EO-GRAPE and EO-DRLPE: Open and Closed Loop Approaches for Energy Efficient Quantum Optimal Control

TL;DR

It is found that the EO-GRAPE method performs better than the EO-DRLPE methods with and without a warm start for most experimental settings, and the Pareto optimality in the trade-off between process fidelity and energetic cost is demonstrated.

Abstract

This research investigates the possibility of using quantum optimal control techniques to co-optimize the energetic cost and the process fidelity of a quantum unitary gate. The energetic cost is theoretically defined, and thereby, the gradient of the energetic cost for pulse engineering is derived. We empirically demonstrate the Pareto optimality in the trade-off between process fidelity and energetic cost. Thereafter, two novel numerical quantum optimal control approaches are proposed: (i) energy-optimized gradient ascent pulse engineering (EO-GRAPE) as an open-loop gradient-based method, and (ii) energy-optimized deep reinforcement learning for pulse engineering (EO-DRLPE) as a closed-loop method. The performance of both methods is probed in the presence of increasing noise. We find that the EO-GRAPE method performs better than the EO-DRLPE methods with and without a warm start for most experimental settings. Additionally, for one qubit unitary gate, we illustrate the correlation between the Bloch sphere path length and the energetic cost.

Paper Structure

This paper contains 17 sections, 33 equations, 11 figures, 1 table, 1 algorithm.

Figures (11)

  • Figure 1: Overview of the system design of a quantum accelerator with classical control and various software modules required for research and development is shown on the left.

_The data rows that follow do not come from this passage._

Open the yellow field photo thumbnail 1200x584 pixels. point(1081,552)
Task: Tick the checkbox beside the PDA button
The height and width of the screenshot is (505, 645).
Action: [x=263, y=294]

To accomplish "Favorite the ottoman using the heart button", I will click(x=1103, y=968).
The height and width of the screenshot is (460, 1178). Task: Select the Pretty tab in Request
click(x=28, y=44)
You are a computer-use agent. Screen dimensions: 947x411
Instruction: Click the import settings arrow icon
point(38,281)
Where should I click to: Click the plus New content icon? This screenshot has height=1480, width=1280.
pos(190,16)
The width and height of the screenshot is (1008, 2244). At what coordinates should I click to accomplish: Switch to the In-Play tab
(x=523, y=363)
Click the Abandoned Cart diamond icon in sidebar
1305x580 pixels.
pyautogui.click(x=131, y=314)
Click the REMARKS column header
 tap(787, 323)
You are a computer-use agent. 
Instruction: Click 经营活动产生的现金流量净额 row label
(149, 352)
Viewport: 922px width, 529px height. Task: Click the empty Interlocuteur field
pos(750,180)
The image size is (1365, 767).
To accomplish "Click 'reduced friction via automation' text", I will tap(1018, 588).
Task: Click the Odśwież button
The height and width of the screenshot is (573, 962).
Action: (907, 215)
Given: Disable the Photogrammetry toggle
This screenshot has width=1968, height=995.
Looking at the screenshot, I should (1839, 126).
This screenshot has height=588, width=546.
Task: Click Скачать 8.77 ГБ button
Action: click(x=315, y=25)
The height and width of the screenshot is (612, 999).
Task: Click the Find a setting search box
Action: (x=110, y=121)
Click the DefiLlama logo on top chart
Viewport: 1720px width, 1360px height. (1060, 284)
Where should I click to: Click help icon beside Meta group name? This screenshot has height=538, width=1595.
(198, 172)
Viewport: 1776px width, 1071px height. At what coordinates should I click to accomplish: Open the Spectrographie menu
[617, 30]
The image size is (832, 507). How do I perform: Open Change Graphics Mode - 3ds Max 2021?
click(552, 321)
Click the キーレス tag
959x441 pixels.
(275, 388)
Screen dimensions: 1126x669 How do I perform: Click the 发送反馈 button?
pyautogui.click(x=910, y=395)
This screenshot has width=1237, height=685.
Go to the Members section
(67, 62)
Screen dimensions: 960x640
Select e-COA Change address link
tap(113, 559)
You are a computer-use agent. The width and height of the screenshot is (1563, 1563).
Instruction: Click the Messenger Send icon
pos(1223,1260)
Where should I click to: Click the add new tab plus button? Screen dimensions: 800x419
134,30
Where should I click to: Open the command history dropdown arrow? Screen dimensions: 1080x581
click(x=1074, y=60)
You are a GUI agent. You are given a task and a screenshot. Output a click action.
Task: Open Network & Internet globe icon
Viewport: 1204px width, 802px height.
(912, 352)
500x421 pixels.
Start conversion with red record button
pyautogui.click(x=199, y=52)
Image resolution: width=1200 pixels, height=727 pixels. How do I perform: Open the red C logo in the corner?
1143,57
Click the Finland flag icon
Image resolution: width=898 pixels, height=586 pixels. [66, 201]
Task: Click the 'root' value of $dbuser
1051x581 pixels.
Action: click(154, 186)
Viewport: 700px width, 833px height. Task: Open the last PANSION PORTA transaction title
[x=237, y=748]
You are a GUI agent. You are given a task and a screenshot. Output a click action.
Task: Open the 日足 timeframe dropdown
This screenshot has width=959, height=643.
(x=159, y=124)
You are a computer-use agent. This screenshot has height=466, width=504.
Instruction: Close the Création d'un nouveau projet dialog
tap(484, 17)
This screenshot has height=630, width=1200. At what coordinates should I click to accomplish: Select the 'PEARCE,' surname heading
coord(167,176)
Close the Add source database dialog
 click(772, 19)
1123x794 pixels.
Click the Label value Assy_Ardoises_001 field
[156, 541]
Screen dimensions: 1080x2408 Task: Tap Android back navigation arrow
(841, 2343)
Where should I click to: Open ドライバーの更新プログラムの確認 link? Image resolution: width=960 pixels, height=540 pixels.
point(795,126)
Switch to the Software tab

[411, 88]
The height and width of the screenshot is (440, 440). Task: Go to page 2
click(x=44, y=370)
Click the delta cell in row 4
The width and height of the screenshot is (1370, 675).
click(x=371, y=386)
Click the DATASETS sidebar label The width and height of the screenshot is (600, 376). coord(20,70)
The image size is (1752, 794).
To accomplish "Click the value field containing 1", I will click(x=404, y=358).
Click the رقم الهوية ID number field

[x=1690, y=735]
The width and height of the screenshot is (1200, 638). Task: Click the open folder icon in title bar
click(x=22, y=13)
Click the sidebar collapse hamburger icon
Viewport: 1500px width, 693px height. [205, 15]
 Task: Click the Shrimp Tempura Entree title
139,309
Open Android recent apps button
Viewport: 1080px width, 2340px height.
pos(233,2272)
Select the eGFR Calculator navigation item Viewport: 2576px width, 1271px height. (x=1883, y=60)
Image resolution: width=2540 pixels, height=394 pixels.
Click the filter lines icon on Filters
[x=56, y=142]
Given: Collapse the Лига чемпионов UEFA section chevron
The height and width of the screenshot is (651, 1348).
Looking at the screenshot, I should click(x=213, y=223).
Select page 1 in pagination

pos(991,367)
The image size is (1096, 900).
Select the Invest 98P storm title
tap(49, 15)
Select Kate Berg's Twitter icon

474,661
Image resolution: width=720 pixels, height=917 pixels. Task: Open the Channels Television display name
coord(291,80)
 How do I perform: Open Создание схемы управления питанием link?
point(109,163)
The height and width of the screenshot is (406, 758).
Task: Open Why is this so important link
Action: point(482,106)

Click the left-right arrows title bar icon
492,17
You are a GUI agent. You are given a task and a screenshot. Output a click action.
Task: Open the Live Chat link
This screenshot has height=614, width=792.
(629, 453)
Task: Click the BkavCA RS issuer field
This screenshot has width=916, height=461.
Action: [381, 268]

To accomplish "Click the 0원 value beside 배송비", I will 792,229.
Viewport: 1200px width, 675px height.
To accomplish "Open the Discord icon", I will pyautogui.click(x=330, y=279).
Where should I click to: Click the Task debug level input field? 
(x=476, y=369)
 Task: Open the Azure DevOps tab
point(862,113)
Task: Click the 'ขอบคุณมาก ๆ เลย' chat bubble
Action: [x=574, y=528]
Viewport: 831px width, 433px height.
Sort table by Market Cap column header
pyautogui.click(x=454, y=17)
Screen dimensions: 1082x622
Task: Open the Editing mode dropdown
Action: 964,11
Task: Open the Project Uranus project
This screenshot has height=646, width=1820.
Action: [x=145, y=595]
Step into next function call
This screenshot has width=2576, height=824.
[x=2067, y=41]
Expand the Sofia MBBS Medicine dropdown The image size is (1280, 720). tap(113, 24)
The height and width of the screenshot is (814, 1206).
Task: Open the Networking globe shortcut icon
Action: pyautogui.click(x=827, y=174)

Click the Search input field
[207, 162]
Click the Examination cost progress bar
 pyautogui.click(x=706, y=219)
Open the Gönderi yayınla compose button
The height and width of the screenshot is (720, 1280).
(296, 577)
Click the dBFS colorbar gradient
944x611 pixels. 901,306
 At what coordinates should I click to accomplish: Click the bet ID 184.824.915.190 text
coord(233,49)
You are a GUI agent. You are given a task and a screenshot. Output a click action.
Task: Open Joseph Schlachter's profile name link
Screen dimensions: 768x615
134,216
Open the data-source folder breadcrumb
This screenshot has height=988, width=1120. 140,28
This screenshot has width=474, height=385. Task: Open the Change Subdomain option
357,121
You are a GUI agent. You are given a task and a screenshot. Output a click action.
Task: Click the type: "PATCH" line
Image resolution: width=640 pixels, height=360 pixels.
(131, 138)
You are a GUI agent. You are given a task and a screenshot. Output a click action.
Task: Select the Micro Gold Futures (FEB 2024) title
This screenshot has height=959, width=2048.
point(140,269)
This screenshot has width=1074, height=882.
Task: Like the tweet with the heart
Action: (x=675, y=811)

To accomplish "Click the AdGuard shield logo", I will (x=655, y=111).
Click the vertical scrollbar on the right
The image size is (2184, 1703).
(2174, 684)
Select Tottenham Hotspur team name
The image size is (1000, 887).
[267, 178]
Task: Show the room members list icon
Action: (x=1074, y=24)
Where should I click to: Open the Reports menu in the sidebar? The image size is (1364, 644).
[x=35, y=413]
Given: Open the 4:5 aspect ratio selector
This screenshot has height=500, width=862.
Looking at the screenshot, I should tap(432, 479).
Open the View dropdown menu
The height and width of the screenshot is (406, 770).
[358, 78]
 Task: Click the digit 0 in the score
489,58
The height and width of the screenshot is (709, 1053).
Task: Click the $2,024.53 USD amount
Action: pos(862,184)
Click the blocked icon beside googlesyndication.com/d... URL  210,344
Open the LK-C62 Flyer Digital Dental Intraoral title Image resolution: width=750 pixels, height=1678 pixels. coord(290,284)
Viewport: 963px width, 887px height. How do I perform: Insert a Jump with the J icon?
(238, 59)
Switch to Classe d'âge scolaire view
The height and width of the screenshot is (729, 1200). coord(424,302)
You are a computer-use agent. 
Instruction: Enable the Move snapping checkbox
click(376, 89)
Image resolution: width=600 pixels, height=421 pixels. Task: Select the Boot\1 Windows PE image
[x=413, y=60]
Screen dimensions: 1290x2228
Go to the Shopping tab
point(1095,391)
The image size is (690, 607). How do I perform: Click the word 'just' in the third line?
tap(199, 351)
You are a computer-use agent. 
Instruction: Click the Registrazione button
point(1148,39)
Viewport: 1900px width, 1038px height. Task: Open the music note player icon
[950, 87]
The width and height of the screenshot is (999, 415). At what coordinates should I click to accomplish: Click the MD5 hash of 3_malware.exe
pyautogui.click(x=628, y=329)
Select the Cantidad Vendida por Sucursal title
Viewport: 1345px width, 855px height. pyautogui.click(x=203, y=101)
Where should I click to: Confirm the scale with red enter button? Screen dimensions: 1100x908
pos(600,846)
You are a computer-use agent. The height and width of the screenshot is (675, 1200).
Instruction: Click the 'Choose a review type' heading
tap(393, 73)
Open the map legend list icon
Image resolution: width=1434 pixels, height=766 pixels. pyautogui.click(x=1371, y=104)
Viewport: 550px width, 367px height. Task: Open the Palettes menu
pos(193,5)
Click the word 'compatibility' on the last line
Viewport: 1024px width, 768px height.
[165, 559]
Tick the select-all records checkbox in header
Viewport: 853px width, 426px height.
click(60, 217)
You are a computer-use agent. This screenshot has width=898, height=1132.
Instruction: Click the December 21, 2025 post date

The different abstraction layers for full-stack quantum computing are shown on the right. This research pertains to the optimal control layer highlighted with a dotted outline.
  • Figure 2: Visual interpretation of an energy-efficient quantum unitary gate. The three paths (blue, red, and green) accomplish the same transformation between the two states. The optimal geodesic path (in blue) requires a rotation against a single axis along an angle $\le \pi$.
  • Figure 3: Example control pulses generated by the EO-GRAPE algorithm for different weight settings. Parameters: $U_T =$RAND, $\hat{H}_D = \hat{H}_D^{2}$, $\hat{\sigma}_k \in \{ \hat{\sigma}_{x}^{1}, \hat{\sigma}_{x}^{2}, \hat{\sigma}_x^{1} \hat{\sigma}_x^{2} \}$, $T_1 = \infty$, $T_2 = \infty$, $w_f = [1, 0.1]$, $w_e = [0, 0.9]$, $N = 500$, $N_G = 500$
  • Figure 4: (a) Infidelity and energetic cost values for $10$ different weight settings (indicated by diamond markers for each color) and learning rates $\epsilon_e$, showing the trade-off or Pareto front between fidelity and energetic cost. (b) Zoomed-in view of the Pareto front between fidelity and energetic cost. Parameters: $U_T =$RAND, $\hat{H}_D = \hat{H}_D^{2}$, $\hat{\sigma}_k \in \{ \hat{\sigma}_{x}^{1}, \hat{\sigma}_{x}^{2}, \hat{\sigma}_x^{1} \hat{\sigma}_x^{2} \}$, $T_1 = \infty$, $T_2 = \infty$, $w_f = [1, 0.1]$, $w_e = [0, 0.9]$, $N = 500$, $N_G = 100$
  • Figure 5: Fidelity (red) and Energetic Cost (green) of EO-GRAPE generated control pulses as a function of decreasing decoherence time, or increasing noise level. The moving average (MA) is shown in bold colors. Parameters: $U_T =$Hadamard, $\hat{H}_D = \hat{H}_D^{1}$, $\hat{\sigma}_k \in \{ \hat{\sigma}_{x}^{1} \}$, $T_1 = [100T, 1T]$, $T_2 = [100T, 1T]$, $w_f = 0.7$, $w_e = 0.3$, $N = 100$, $N_G = 500$.